Posted: under Anti-Psychotics.

Q: What about self-help? Aren’t there things I can do for myself now that I know I have ADHD?
A: Yes. First, educate yourself about ADHD by reading books and discussing the disorder with your specialist. The more you understand about how this underlying disorder has affected each area of your life, the better you will be at improving your situation.
Next, educate the significant others in your life. This may include family, friends, and work colleagues. The more they understand about your difficulties, the more they will be able to help you.
Then it is time to structure and organize your life. While an ADHD specialist can be a valuable advisor or coach in this task, there are steps that you can follow on your own.
Define the problem. You should start by defining
your problem areas. Write them down. One at a time,
break each problem down into its components. It may
help to ask yourself just what aspect of the task or
situation makes it difficult for you.
For example, the problem of being perpetually late may have several typical causes. It may be that you don’t plan activities ahead of time and have no real idea how long it takes you to do things. Or the problem may be with your distractibility. While you may plan to do something and have adequate time to get to it and do it, you may be repeatedly distracted from the task.
Brainstorm solutions to each component of your problem. Use paper and pen to write down all solutions and alternative ways of doing things that come to mind.
Mentally test your solutions. Here you begin to use your critical faculty and, in your imagination, go through the solutions and assess the likely outcome.

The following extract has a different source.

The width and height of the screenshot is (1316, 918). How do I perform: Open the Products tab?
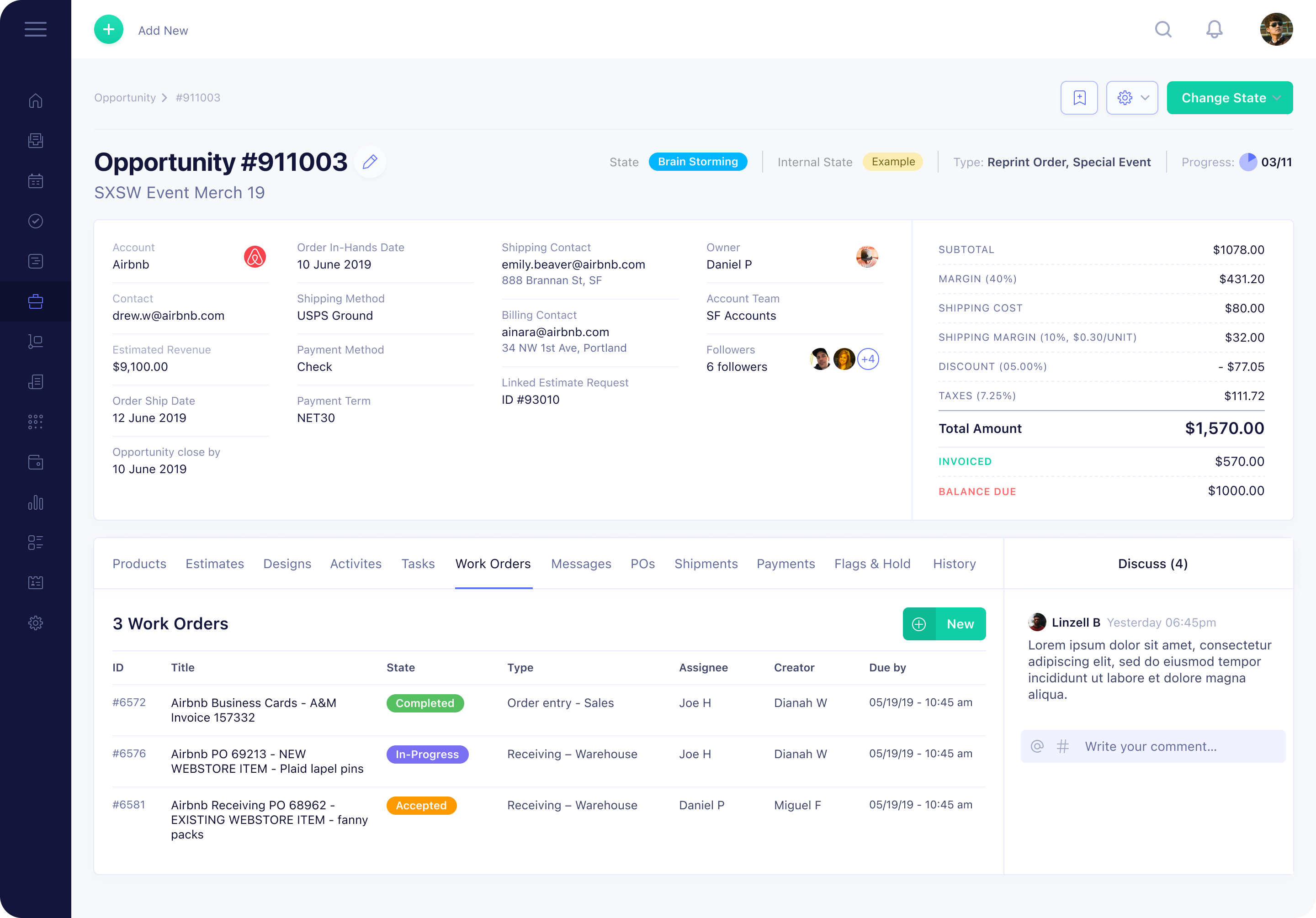[x=139, y=564]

Critically plan your solution. Here you can discard
the ideas that clearly won’t work and begin to plan
your new strategies for coping with certain situations.
For example, after defining the problem of lateness, you have come up with some solutions: “Run or drive faster. Just get more done in a day! Wear three wristwatches; set three alarms. Begin by estimating the time for each activity you plan to do in a day, write it down, and as you actually do the activity, record the length of time it took. Compare the estimate with the actual time.” Well, you will soon see that some solutions, like the last, are better than others, like the first three. You can discard the ideas that clearly come from your impatience, impulsiveness, and self-punitive feelings, and begin to see that if you allow yourself to tackle problem-solving in this way, you can actually come up with some good solutions.

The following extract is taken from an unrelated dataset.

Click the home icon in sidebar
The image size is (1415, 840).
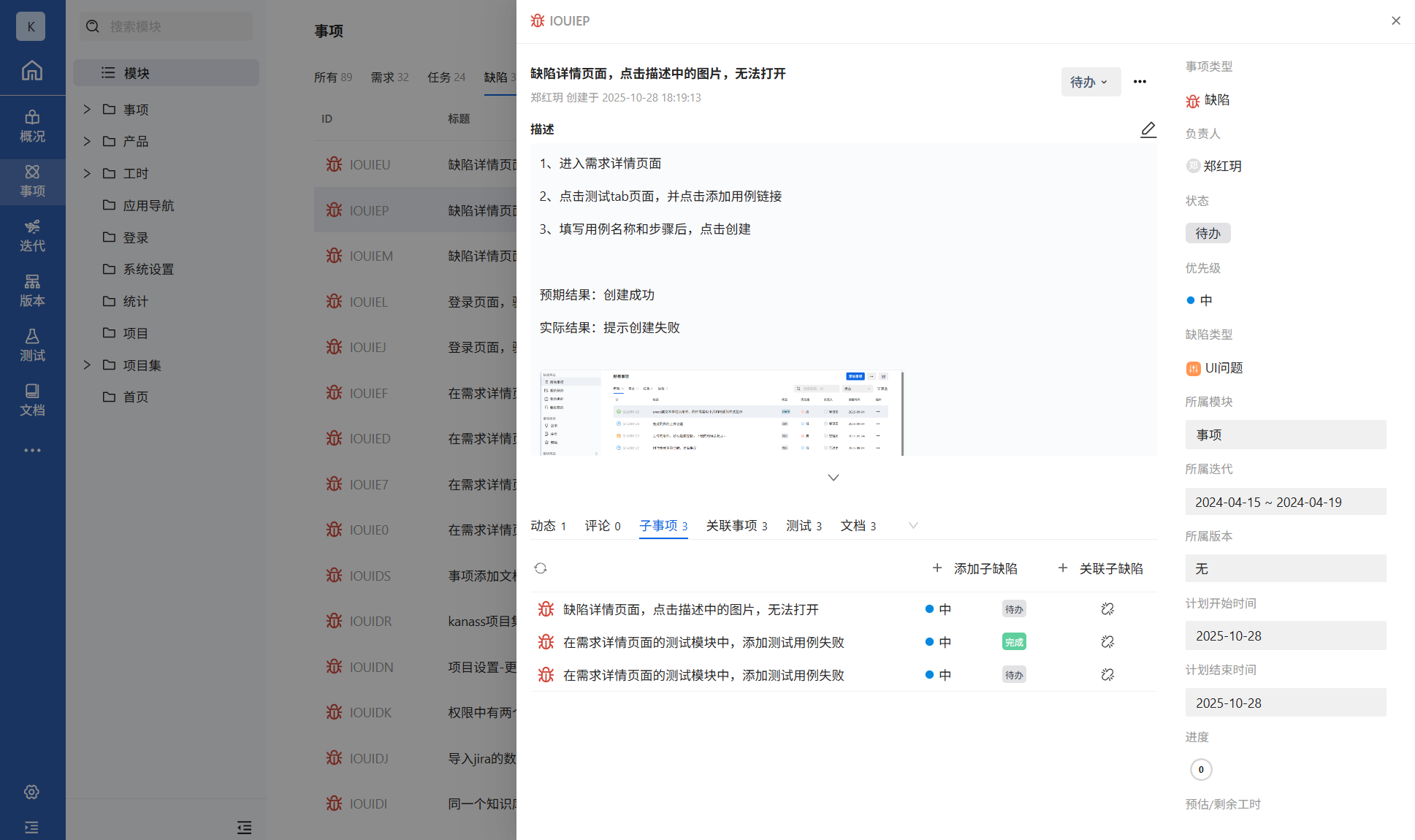coord(32,71)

Add organization and structure to your life. This change could benefit all aspects of your life. You can start with external structure. This may include ordering your possessions; organizing your time with lists and schedules; using filing systems, notebooks, and lists as external memory banks and reminders; and minimizing distractions in your workplace. Such external structure can also help internally: the more information you structure and record externally, the less you have to be trying to remember and deal with in your mind. In other words, you can minimize the clutter and distractions in your mind by making some of your tasks, reminders, and organizing needs external and concrete. Then you can better focus on what is essential.
Define tasks more clearly. This may include breaking down tasks into smaller components, prioritizing them, and taking into account your own attention span and need for variation, breaks, and physical activity. Perhaps you work best in forty-five-minute chunks, or perhaps you work best with a long expanse of uninterrupted time, in order to better focus your attention. Then plan your work accordingly.

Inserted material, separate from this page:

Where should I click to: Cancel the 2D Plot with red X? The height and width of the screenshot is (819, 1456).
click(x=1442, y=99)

Use time-out strategies to deal with intense emotions. If a major part of your difficulty stems from impulsive actions and heated emotional outbursts, then you can begin to train yourself to deliberately take time out when emotionally aroused. This may mean counting to ten, or it may mean actually going somewhere to cool out. During this cool-out period, follow several mental steps: Define the problem. What upset you and why? What is your impulsive solution, and is that really the best way to react? What would be an alternative way of handling the situation? What is the outcome of that reaction or action likely to be? Is there an even better way of handling the situation? This process allows you to delay impulsive action and to practice bringing your inner reflective skills to bear on the situation. This is often very difficult for ADHD sufferers. As I have explained in Chapter 6, psychotherapy is often necessary in order to strengthen these inner reflective skills. However, setting up a disciplined time-out strategy can be an enormous help in gradually making this reflectiveness become more automatic and in making intense emotional states more tolerable.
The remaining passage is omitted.